Perhaps the manufacturer of the turtle habitat provided this tiny island because turtles like to sun their shells. But the palm tree blocked out most of the sun's healthful rays.
With no filtration and so little volume, the water in the plastic habitat would foul quickly. Children neglected it, so the little turtles got sick. Their shells softened, and they soon died.
When I got this turtle kit as a gift, I transferred them from the plastic habit, which I threw in the trash, to a clean 10-gallon aquarium with a filter, aerator, and light - an environment few of these green turtles were lucky enough to inhabit, in those days.
I filled the tank only half-way to the top with water. I thoroughly cleaned a couple of bricks and put them into the tank so the turtles would have an island to climb on.
The turtles spent part of the time swimming throughout the tank, after which they would climb out on to the brick and "sun" themselves under the basking lamp. They doubled in size, the shells got darker in color and harder.

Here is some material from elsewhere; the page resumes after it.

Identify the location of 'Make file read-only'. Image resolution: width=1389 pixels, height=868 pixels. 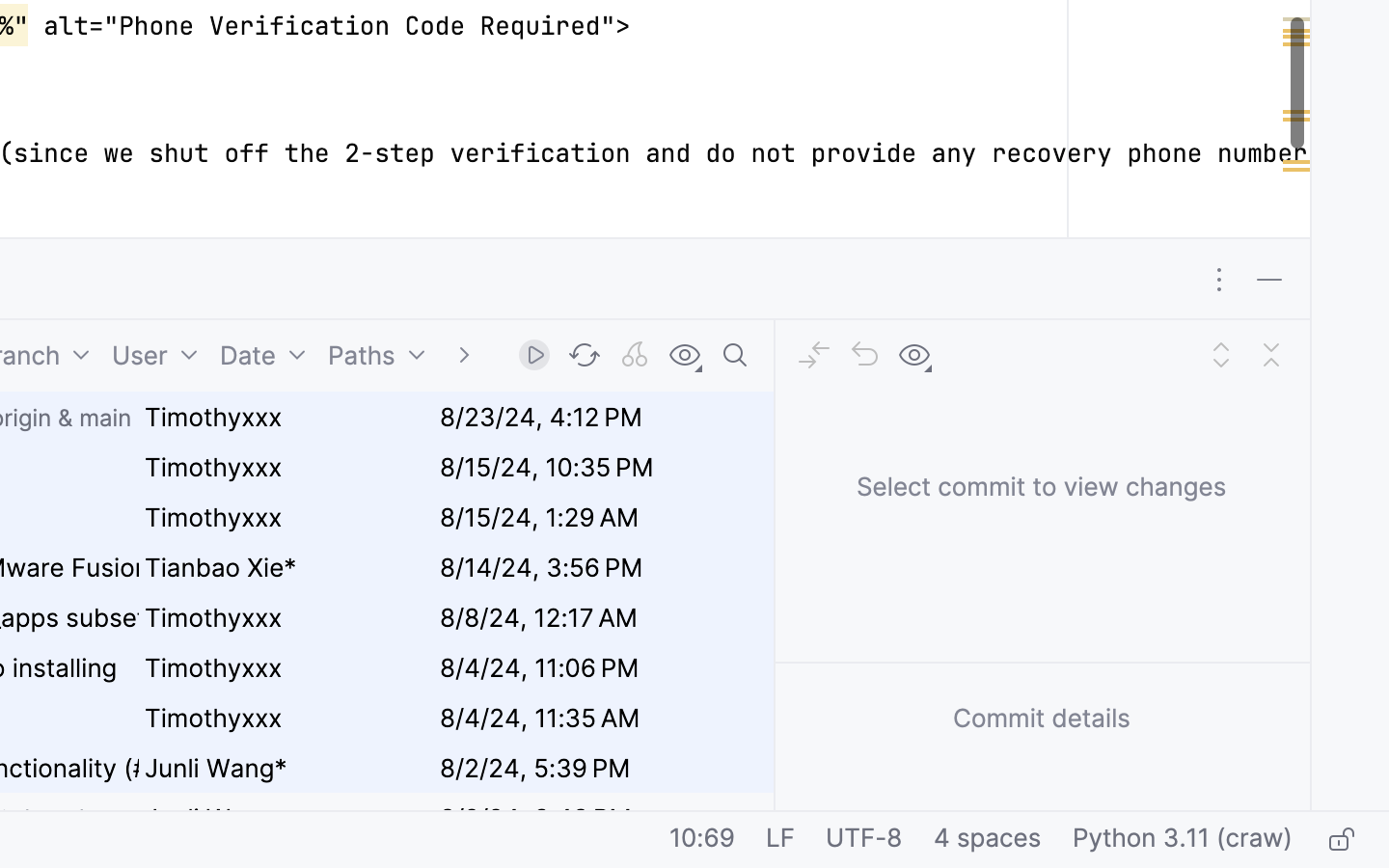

Years later I got a 40-gallon tank with 3 turtles for my older son. He liked them but wasn't interested enough to maintain the tank, so the task fell to me.
Instead of bricks, I bought two bridge-like structures with steps on either side leading up to the horizontal surface. The steps made the bridge easier to mount than the bricks had been.
At the suggestion of the fish store owner, we put half a dozen small feeder goldfish into the tank, giving the turtles the option of live food. But the turtles ignored the feeder fish, and the goldfish rapidly began to grow, one getting almost as big as the turtles. He liked to lurk ominously under the bridges, and we named him Moby Dick.
With a strong basking light, you risk overgrowth of algae in your turtle tank, and our tank suffered from it. The heavy algae made cleaning a difficult, time-consuming, and somewhat disgusting task - algae is not fun to handle or scrape.
The algae would quickly turn the water from crystal clear to green-tinted and then, after a week or two, to almost pea soup thickness. Again, disgusting.
The most common problems with the pet turtles I have kept were eye infections and soft shell. Your fish store can sell you the eye medicine, a few drops of which you squeeze directly into the infected eye each day - not terribly difficult, and it works.
To combat soft shell, the turtles need long exposure of their shells to ultraviolet rays. That means either natural sunlight or a basking light with a UV bulb.
If you have young children, keep the turtle tank out of their reach and warn them against handling the turtles. Unknown to me when I was a child, when I was not home my kid sister and her friends would take the turtles out of the tank, spin them on a game-board spinner, and then watch them wander, dazed and confused, across the basement floor.
After you handle the turtles or the turtle-tank water, thoroughly wash your hands. Some turtles may carry salmonella, a dangerous bacteria that can make you pretty ill.